• _GIVEN RECORDS_:
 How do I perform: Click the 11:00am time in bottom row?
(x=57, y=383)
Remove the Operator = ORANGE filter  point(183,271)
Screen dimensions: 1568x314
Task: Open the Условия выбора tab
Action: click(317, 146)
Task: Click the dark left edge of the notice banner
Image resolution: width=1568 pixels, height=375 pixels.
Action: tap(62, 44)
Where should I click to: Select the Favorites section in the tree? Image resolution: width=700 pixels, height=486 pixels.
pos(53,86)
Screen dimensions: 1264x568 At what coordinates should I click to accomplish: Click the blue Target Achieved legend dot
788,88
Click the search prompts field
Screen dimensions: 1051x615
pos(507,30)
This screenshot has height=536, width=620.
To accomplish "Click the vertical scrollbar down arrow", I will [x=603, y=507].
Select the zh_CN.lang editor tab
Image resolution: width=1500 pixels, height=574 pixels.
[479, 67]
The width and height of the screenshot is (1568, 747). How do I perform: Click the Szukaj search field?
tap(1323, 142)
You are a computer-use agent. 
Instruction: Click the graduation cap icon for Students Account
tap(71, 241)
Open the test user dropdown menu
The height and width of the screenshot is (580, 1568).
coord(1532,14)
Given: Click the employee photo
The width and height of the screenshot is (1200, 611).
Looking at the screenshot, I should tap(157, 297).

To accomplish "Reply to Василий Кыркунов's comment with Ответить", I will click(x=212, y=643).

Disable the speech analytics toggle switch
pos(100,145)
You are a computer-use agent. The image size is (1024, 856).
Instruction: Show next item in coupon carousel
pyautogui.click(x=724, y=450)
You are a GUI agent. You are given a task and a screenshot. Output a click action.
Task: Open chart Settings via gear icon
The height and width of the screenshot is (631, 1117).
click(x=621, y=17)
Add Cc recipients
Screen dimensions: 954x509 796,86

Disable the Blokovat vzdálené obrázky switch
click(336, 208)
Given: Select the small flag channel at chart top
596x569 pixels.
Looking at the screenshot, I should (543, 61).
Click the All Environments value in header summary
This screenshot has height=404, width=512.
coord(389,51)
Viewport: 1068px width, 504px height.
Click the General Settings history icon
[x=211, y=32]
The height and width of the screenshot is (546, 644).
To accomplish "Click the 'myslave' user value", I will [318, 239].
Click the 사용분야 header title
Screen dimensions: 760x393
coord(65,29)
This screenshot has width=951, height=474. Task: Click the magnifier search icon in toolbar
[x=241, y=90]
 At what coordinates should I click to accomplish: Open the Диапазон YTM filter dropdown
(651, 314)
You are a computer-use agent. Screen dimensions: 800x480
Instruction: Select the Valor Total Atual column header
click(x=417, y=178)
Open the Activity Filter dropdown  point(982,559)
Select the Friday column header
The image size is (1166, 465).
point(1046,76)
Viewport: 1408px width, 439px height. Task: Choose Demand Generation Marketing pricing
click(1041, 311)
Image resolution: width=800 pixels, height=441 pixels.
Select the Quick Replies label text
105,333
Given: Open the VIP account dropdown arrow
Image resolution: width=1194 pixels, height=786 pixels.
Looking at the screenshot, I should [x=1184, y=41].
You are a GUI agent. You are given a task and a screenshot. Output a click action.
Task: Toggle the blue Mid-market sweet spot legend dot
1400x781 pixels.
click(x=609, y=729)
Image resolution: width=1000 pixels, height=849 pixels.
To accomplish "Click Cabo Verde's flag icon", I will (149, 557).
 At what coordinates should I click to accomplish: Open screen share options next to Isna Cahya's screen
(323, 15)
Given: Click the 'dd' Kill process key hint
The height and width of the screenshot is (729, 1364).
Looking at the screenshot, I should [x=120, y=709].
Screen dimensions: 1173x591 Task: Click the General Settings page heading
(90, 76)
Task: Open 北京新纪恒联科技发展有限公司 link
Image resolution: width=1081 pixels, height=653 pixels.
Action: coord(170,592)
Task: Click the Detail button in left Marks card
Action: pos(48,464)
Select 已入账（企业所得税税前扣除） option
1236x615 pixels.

• _WHAT TO DO_: Nothing in the listing should change; repeat it in full.

• _ANSWER_:
 How do I perform: Click the 11:00am time in bottom row?
(x=57, y=383)
Remove the Operator = ORANGE filter  point(183,271)
Screen dimensions: 1568x314
Task: Open the Условия выбора tab
Action: click(317, 146)
Task: Click the dark left edge of the notice banner
Image resolution: width=1568 pixels, height=375 pixels.
Action: tap(62, 44)
Where should I click to: Select the Favorites section in the tree? Image resolution: width=700 pixels, height=486 pixels.
pos(53,86)
Screen dimensions: 1264x568 At what coordinates should I click to accomplish: Click the blue Target Achieved legend dot
788,88
Click the search prompts field
Screen dimensions: 1051x615
pos(507,30)
This screenshot has height=536, width=620.
To accomplish "Click the vertical scrollbar down arrow", I will [x=603, y=507].
Select the zh_CN.lang editor tab
Image resolution: width=1500 pixels, height=574 pixels.
[479, 67]
The width and height of the screenshot is (1568, 747). How do I perform: Click the Szukaj search field?
tap(1323, 142)
You are a computer-use agent. 
Instruction: Click the graduation cap icon for Students Account
tap(71, 241)
Open the test user dropdown menu
The height and width of the screenshot is (580, 1568).
coord(1532,14)
Given: Click the employee photo
The width and height of the screenshot is (1200, 611).
Looking at the screenshot, I should tap(157, 297).

To accomplish "Reply to Василий Кыркунов's comment with Ответить", I will click(x=212, y=643).

Disable the speech analytics toggle switch
pos(100,145)
You are a computer-use agent. The image size is (1024, 856).
Instruction: Show next item in coupon carousel
pyautogui.click(x=724, y=450)
You are a GUI agent. You are given a task and a screenshot. Output a click action.
Task: Open chart Settings via gear icon
The height and width of the screenshot is (631, 1117).
click(x=621, y=17)
Add Cc recipients
Screen dimensions: 954x509 796,86

Disable the Blokovat vzdálené obrázky switch
click(336, 208)
Given: Select the small flag channel at chart top
596x569 pixels.
Looking at the screenshot, I should (543, 61).
Click the All Environments value in header summary
This screenshot has height=404, width=512.
coord(389,51)
Viewport: 1068px width, 504px height.
Click the General Settings history icon
[x=211, y=32]
The height and width of the screenshot is (546, 644).
To accomplish "Click the 'myslave' user value", I will [318, 239].
Click the 사용분야 header title
Screen dimensions: 760x393
coord(65,29)
This screenshot has width=951, height=474. Task: Click the magnifier search icon in toolbar
[x=241, y=90]
 At what coordinates should I click to accomplish: Open the Диапазон YTM filter dropdown
(651, 314)
You are a computer-use agent. Screen dimensions: 800x480
Instruction: Select the Valor Total Atual column header
click(x=417, y=178)
Open the Activity Filter dropdown  point(982,559)
Select the Friday column header
The image size is (1166, 465).
point(1046,76)
Viewport: 1408px width, 439px height. Task: Choose Demand Generation Marketing pricing
click(1041, 311)
Image resolution: width=800 pixels, height=441 pixels.
Select the Quick Replies label text
105,333
Given: Open the VIP account dropdown arrow
Image resolution: width=1194 pixels, height=786 pixels.
Looking at the screenshot, I should [x=1184, y=41].
You are a GUI agent. You are given a task and a screenshot. Output a click action.
Task: Toggle the blue Mid-market sweet spot legend dot
1400x781 pixels.
click(x=609, y=729)
Image resolution: width=1000 pixels, height=849 pixels.
To accomplish "Click Cabo Verde's flag icon", I will (149, 557).
 At what coordinates should I click to accomplish: Open screen share options next to Isna Cahya's screen
(323, 15)
Given: Click the 'dd' Kill process key hint
The height and width of the screenshot is (729, 1364).
Looking at the screenshot, I should [x=120, y=709].
Screen dimensions: 1173x591 Task: Click the General Settings page heading
(90, 76)
Task: Open 北京新纪恒联科技发展有限公司 link
Image resolution: width=1081 pixels, height=653 pixels.
Action: coord(170,592)
Task: Click the Detail button in left Marks card
Action: pos(48,464)
Select 已入账（企业所得税税前扣除） option
1236x615 pixels.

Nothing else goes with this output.